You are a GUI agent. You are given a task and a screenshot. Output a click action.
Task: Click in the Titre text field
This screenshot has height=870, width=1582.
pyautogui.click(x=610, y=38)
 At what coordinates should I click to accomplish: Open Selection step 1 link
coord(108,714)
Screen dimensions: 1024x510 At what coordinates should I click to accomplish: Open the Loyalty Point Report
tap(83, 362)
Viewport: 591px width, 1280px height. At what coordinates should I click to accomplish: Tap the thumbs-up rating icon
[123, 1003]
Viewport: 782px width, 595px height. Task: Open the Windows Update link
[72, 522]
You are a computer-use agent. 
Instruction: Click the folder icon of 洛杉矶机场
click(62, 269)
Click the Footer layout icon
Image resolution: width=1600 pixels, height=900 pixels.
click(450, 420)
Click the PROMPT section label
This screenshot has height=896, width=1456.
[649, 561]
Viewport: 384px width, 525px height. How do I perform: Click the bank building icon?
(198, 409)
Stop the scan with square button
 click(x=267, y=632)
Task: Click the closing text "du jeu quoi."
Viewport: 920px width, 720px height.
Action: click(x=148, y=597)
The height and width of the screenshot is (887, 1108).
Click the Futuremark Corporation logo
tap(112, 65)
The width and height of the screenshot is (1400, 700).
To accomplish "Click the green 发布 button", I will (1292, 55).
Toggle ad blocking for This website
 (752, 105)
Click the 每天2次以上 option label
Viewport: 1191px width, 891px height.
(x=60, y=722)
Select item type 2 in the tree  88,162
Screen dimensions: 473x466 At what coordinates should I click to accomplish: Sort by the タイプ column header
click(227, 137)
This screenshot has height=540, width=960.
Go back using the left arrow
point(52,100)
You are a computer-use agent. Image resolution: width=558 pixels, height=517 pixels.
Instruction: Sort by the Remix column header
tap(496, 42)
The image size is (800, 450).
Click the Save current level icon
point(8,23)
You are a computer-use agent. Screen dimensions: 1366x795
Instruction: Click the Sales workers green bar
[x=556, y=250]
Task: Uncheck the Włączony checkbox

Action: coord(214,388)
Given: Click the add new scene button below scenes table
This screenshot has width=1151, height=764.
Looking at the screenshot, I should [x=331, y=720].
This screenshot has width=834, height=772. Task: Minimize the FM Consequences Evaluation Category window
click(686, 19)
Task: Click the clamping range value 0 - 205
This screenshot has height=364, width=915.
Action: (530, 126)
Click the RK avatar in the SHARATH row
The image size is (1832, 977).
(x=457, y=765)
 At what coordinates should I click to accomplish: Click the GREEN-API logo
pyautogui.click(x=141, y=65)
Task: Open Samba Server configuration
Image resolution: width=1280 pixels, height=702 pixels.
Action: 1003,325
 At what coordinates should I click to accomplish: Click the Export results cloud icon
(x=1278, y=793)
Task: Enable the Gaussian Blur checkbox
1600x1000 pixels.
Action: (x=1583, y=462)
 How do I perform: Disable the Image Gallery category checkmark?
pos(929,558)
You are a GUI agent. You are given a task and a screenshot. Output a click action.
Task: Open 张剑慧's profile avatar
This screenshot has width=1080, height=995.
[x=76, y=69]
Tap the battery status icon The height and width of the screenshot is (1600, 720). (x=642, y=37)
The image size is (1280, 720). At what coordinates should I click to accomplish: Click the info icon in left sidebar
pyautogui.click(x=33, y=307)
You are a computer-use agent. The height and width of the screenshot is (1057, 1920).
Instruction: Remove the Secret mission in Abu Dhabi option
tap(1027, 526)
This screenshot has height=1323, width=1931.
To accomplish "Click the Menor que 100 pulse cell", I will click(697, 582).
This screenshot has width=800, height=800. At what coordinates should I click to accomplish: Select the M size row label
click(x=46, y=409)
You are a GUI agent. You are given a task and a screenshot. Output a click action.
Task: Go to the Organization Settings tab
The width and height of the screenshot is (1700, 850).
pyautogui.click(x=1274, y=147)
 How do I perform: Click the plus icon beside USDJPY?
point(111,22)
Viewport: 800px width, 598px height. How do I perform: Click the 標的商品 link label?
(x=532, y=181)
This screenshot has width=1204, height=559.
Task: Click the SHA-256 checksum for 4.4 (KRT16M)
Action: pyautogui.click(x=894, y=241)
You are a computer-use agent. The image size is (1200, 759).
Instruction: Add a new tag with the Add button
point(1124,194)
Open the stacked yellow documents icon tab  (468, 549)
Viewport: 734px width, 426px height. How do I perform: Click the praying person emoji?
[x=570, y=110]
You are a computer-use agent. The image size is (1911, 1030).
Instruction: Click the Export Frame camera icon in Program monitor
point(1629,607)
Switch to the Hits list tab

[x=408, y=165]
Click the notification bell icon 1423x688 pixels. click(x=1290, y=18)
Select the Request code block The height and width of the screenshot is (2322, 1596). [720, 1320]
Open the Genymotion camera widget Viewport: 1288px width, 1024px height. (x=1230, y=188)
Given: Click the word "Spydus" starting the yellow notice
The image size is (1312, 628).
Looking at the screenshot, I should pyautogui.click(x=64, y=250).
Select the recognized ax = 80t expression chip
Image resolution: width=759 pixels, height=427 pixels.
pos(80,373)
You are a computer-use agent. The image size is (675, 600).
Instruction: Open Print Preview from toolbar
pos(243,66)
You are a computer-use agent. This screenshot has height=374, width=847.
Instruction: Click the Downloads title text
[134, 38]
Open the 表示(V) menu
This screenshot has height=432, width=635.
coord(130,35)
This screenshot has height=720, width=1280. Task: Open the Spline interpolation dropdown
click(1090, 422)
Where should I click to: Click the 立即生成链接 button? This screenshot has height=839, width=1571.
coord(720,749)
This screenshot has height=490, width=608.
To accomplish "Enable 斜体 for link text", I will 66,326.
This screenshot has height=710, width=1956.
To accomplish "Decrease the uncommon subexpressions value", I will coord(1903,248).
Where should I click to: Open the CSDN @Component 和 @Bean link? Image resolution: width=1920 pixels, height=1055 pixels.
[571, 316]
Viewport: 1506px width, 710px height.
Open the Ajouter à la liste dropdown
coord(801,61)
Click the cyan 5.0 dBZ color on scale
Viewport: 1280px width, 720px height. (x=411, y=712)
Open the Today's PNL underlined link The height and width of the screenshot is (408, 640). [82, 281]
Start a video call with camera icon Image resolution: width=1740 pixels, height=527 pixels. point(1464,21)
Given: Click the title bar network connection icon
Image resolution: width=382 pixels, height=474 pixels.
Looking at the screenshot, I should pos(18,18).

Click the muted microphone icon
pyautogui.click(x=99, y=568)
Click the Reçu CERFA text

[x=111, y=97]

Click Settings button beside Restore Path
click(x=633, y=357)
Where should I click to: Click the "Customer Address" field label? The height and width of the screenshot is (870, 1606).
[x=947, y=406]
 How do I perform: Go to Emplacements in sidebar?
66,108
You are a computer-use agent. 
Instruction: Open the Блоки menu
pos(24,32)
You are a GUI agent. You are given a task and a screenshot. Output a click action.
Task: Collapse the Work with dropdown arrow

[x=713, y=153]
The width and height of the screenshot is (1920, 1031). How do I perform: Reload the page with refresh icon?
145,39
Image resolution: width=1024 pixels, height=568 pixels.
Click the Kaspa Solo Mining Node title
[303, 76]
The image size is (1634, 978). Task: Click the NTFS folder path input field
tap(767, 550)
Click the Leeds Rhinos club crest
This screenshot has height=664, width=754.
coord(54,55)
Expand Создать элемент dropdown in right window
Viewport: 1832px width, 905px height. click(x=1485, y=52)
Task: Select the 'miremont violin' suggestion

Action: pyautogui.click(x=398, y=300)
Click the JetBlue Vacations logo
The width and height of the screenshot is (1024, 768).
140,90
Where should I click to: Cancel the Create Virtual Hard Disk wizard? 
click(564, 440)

__________

• [What the task requires]: Please copy every line of the records above in which "value" appears.

• [Task response]:
Task: Click the clamping range value 0 - 205
To accomplish "Decrease the uncommon subexpressions value", I will coord(1903,248).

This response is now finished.